No gluten, no sugar, low carb and super delicious!
Forest’s only ‘complaint’ was that he only wanted one! And that, I reminded him, was the goal; to have a great muffin that didn’t set off cravings!! And, yes he did like them!
- 1 c. almond flour
- 1 c. coconut flour
- 1 – 1 ¼ c. Swerve or your preferred dry sweetener (I like it less sweet)
- 2 TBL cinnamon
- 2 TBL baking powder
- ½ tsp. Pink Himalayan salt
- 8 eggs
- 1 c. canned pumpkin (not pie filling)
- 1 c. butter, melted
- 2 tsp. flavoring (can be vanilla, but maple is also great!)
- Preheat oven to 350 degrees.
- Mix the dry ingredients.
- Mix the eggs, pumpkin, butter and flavoring together and the stir into the flour mixture.
- Line 20 muffin tins with muffin wrappers. Using a large ice cream scoop, fill each muffin tin to the top.
- Bake 25-30 minutes or until done when a toothpick comes out clean when inserted into the middle.
Topping is optional but adds a nice crunch! I just dump, taste and top the muffins!
- ½ c. pecans (or other nut), finely ground but not into a butter
- 1-3 TBL sweetener (based on desired sweetener)
- 1-2 tsp. cinnamon (based on taste)
- ½ c. butter melted in a separate bowl
- Mix ground pecans, sweetener, and cinnamon in a bowl
- Dip top of muffin in melted butter.Then dip into the nut mixture.
I was over at Cheryl’s the day these delicious muffins came out of the oven and they really are amazing!! I eat a lot of “bread” things that I tolerate in the name of health.
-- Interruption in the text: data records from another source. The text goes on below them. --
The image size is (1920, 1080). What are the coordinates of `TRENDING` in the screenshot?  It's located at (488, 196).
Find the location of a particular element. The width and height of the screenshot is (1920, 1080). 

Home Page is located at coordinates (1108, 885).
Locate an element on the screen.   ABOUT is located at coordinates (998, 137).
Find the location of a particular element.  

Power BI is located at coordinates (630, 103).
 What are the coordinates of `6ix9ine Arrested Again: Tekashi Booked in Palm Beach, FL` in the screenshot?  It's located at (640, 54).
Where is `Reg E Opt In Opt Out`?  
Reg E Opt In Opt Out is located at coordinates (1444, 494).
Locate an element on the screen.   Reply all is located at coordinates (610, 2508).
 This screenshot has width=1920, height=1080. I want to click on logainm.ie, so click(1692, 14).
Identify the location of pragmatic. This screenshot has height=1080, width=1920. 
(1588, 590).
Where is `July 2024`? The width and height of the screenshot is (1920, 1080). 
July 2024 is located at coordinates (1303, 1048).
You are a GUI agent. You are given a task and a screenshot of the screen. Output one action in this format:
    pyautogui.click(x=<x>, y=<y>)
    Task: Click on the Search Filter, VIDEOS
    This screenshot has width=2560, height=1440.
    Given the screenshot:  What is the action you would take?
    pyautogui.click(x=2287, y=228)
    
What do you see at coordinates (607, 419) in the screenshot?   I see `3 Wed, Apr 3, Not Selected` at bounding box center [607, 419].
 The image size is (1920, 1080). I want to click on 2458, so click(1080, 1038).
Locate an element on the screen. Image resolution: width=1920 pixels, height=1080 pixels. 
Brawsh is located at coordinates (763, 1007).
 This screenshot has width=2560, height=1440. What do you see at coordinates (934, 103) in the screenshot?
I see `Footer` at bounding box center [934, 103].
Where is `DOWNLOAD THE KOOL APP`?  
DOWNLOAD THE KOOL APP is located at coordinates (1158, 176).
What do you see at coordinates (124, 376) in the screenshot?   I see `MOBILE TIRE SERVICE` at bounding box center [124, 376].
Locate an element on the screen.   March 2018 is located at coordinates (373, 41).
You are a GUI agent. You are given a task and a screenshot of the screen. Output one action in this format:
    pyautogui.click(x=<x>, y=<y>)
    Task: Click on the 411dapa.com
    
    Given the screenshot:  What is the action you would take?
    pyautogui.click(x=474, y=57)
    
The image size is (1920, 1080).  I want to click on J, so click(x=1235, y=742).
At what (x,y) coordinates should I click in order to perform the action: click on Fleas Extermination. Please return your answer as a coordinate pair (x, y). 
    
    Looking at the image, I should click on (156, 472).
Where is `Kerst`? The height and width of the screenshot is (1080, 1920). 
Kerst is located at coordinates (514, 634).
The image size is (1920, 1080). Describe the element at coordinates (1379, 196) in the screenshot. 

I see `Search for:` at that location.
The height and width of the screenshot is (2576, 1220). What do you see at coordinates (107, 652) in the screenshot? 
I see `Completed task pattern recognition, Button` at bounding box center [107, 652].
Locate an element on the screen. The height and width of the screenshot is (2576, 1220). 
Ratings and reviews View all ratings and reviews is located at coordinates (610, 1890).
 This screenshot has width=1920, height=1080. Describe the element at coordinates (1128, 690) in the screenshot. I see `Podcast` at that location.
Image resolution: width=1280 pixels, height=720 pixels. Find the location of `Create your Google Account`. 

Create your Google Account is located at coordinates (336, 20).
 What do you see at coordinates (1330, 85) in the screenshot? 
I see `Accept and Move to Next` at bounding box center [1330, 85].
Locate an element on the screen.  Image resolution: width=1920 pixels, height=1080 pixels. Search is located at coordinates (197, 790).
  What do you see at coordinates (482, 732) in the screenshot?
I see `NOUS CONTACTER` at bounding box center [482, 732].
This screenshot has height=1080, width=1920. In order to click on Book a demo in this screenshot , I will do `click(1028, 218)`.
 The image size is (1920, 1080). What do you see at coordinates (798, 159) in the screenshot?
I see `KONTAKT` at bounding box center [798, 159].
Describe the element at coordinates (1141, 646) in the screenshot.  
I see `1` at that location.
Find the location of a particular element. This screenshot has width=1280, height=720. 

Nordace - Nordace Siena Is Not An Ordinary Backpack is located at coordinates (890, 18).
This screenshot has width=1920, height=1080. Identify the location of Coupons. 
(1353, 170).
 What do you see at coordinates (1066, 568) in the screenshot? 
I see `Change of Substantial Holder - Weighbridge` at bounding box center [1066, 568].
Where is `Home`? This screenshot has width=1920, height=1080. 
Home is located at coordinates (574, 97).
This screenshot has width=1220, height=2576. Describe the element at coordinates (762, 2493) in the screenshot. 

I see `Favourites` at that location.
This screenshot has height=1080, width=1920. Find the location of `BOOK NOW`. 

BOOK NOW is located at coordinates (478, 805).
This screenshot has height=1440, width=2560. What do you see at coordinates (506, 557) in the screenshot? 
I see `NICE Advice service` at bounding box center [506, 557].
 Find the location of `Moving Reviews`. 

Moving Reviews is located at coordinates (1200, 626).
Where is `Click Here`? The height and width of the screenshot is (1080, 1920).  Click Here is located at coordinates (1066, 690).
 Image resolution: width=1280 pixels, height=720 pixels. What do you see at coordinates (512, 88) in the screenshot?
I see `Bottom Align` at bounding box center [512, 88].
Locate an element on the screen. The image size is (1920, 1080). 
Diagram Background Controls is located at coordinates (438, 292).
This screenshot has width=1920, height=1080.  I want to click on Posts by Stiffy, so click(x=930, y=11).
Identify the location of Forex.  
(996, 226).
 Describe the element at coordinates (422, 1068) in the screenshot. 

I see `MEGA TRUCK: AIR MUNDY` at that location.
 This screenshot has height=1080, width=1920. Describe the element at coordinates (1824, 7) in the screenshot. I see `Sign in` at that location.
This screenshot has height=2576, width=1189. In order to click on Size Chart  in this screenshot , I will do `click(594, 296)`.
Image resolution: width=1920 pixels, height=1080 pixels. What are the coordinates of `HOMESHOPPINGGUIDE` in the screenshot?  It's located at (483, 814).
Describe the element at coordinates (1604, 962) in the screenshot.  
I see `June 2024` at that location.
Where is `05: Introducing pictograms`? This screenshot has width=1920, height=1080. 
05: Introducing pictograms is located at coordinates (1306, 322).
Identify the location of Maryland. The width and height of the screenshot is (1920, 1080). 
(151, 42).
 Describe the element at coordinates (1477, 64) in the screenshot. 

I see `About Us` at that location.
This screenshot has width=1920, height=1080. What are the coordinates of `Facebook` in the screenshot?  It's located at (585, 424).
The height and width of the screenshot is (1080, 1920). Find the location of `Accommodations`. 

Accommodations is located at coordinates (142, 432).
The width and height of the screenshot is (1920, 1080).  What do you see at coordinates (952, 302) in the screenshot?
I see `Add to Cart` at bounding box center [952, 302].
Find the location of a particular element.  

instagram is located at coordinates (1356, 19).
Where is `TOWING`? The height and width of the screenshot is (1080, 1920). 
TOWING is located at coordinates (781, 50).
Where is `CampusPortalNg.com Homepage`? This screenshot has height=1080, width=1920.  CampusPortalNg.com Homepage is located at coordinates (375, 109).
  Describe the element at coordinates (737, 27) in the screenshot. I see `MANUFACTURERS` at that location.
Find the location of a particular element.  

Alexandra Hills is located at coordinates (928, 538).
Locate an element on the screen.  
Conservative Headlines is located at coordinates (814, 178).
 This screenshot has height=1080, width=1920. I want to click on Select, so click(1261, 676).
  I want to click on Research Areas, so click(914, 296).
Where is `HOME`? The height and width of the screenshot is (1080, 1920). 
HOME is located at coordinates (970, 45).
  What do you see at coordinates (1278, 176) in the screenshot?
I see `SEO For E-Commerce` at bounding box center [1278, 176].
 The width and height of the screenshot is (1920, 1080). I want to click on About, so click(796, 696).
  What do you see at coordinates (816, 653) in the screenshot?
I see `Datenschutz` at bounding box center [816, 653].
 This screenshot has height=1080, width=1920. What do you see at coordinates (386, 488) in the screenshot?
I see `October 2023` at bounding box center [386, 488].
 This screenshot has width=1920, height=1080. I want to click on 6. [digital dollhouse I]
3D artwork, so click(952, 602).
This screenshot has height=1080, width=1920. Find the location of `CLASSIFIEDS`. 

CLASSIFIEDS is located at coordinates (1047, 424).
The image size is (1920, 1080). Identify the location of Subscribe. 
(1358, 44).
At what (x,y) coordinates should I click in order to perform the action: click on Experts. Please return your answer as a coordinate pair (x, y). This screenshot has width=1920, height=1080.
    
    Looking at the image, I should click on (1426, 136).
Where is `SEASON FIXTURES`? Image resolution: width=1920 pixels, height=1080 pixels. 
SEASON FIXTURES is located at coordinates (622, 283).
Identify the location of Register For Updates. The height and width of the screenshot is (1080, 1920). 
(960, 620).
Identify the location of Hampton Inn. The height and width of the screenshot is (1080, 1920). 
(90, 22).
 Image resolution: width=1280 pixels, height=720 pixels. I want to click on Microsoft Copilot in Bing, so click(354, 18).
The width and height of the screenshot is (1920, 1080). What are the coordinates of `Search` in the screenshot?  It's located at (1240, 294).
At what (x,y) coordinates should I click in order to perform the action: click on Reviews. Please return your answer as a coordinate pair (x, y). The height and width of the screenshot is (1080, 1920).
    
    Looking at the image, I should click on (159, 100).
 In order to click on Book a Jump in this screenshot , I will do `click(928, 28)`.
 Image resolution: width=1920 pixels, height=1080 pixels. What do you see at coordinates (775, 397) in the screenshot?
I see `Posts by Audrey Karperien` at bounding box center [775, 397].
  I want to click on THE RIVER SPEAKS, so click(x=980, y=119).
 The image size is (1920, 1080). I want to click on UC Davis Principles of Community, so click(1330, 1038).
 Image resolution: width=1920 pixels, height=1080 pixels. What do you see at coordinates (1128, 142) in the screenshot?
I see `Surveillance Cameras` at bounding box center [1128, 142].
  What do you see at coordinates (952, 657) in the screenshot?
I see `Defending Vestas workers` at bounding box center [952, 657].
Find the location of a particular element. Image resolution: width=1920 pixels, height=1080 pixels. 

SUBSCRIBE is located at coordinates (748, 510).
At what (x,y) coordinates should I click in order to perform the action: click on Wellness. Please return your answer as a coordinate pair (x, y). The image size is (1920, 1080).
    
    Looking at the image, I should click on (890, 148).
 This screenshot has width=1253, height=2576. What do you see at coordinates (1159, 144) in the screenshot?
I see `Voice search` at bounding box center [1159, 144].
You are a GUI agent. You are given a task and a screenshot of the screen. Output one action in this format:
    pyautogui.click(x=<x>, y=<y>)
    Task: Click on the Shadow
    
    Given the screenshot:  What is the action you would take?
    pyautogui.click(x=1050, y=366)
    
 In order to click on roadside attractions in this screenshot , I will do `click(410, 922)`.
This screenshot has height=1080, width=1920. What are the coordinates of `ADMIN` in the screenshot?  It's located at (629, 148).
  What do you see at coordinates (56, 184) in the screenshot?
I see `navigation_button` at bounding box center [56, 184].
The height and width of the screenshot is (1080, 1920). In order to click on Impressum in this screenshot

But, these don’t even seem like they are made with coconut flour or almond flour!! You really got a winner here Cheryl! Thanks for sharing one with me:)!
Yeah!! Glad you enjoyed!!
There is no liquid in this recipe?
You dip the muffin in melted butter or coconut oil and then the dry mixture – -no other liquid is needed.
Between the eggs, melted butter and pumpkin that’s all that’s needed.
Oh my these sound so good…..have all the ingredients so will try this weekend. Working with others on gluten free recipes for church members to use in our meal delivery ministry.
Should have added that I know I can trust Cheryl’s to be delicious!
I want to make because if I can bake and it turns out the 1st time, anyone can do it.
Thanks Gretchen – she really works to make recipes simple, taste great and pretty much full proof! Glad you like it!
All right made mufffins this weekend…undercooked them just a moment or two…didn’t want to over cook them…..doesn’t matter to us…they were delicious!!!! did not make the streusel topping.
Next batch cooking longer and streusel topping.